In 1869, a chapel of St. Nicholas was built in the eastern suburbs, in honor of the abolition of serfdom. Mykola Karpinsky was the founder of the construction.

In 1926, after returning from working in Canada, villagers Martyn and Anna Vavrynevych restored the chapel and donated a figure of St. Nicholas.

But in the Soviet era, the shrine was destroyed. Yosyp Syvak and Mykhailo Vavrynevych built a cover for the figure with their own hands and moved it to the courtyard of the Church of Saints Cosmas and Damian.

The abandoned chapel was later damaged again.

In 1989, the idea of restoring the shrine was proposed by women who worked in the fields. Repairs were started, floors were covered and plastered. Volodymyr Ziatyk (roofing), Petro Zakharchuk (doors), Orest Vavrynevych (framing and throne for the image of St. Nicholas) and many people who donated to the fundraiser contributed to the work. Two of the most active villagers, Anna Matskiv and Melaniia Vavrynevych, planned to buy an icon of St. Nicholas. They went to the town of Sokal in the Lviv Oblast to meet Zinovii Tymoshyk, one of the church's painters. He painted an icon and donated it.

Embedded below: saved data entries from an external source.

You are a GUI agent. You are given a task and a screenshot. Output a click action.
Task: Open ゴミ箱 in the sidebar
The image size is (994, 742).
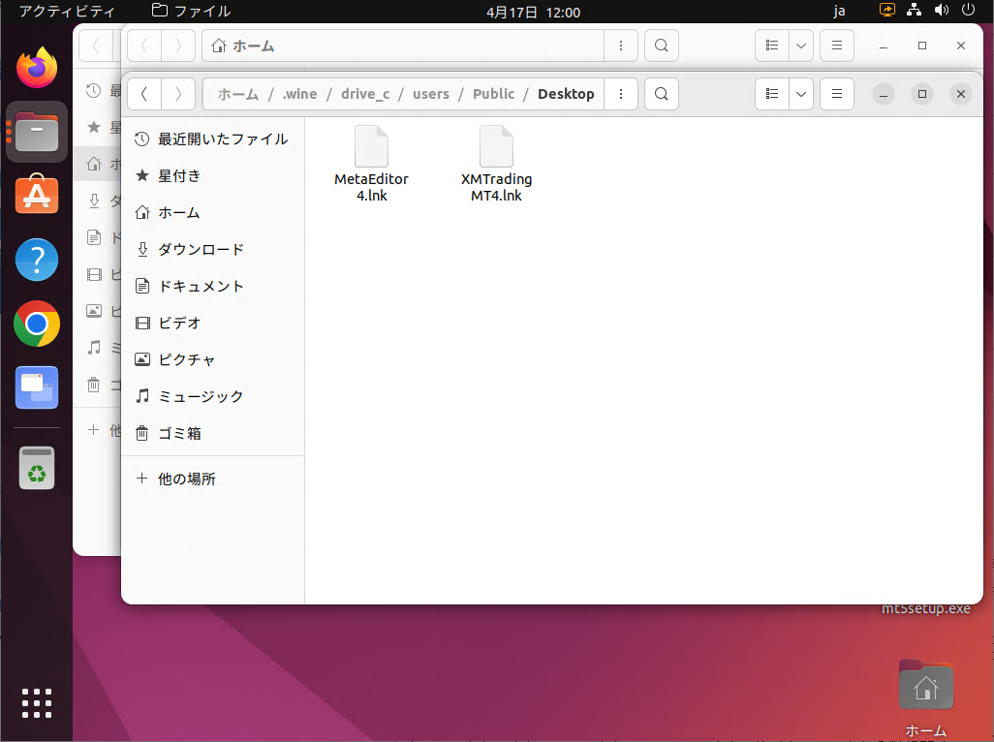179,433
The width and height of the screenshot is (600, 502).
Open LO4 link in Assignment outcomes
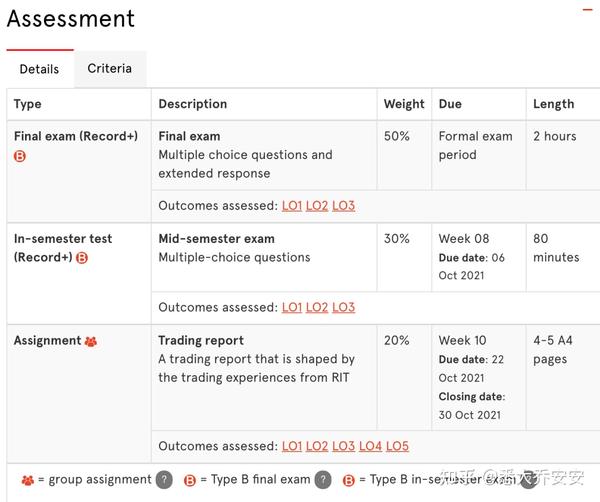[370, 446]
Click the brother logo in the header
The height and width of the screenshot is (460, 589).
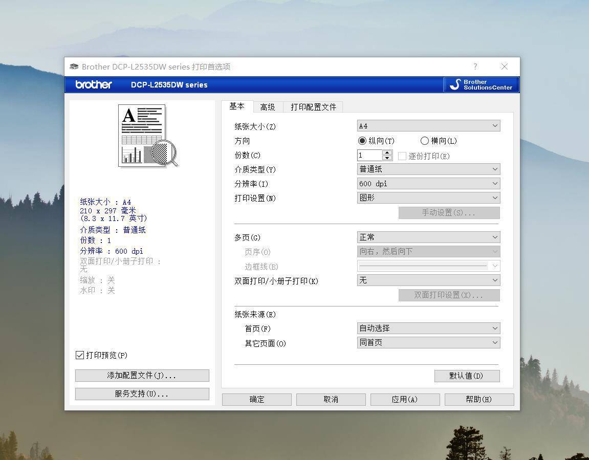click(x=94, y=84)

On May 26, 2019, a festive prayer was held on the occasion of the 150th anniversary of the Chapel of St. Nicholas.

== Modernity ==
The chapel is cared for by the Halyna Ushii. Every year on December 18–19, villagers come to light a candle for a good year and the harvest. The chapel is believed by some to protect the village from natural disasters and calamities.